Problem details: Reproduce this listing from its first line through the line with "[MARLENA ブランドページへ] (523, 44)", inclusive, leaving out all that follows.

Data provided:

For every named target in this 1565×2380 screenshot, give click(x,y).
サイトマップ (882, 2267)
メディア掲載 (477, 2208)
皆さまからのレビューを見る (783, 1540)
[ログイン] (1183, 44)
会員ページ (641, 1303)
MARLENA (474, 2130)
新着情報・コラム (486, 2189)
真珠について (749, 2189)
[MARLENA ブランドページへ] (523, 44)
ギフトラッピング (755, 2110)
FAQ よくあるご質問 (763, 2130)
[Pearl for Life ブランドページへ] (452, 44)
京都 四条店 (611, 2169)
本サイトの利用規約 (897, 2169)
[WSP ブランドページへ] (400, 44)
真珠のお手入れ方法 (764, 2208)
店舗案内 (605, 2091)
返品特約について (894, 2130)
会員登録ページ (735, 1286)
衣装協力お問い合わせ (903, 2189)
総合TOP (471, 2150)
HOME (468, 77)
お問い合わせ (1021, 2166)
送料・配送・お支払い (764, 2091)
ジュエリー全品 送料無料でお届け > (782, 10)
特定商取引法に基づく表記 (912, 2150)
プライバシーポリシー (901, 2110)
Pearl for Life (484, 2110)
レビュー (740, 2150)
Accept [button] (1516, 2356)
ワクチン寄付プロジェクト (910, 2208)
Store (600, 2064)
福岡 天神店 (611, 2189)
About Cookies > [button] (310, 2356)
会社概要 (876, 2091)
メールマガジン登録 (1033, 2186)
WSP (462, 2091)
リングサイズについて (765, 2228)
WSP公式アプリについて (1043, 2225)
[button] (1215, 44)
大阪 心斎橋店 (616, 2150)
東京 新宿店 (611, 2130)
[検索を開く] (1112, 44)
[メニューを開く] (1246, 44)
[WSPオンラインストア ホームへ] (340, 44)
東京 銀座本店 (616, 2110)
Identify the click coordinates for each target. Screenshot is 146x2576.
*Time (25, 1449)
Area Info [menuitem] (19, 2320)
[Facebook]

Reply:
For every named target in this 1565×2380 screenshot, give click(x,y).
サイトマップ (882, 2267)
メディア掲載 (477, 2208)
皆さまからのレビューを見る (783, 1540)
[ログイン] (1183, 44)
会員ページ (641, 1303)
MARLENA (474, 2130)
新着情報・コラム (486, 2189)
真珠について (749, 2189)
[MARLENA ブランドページへ] (523, 44)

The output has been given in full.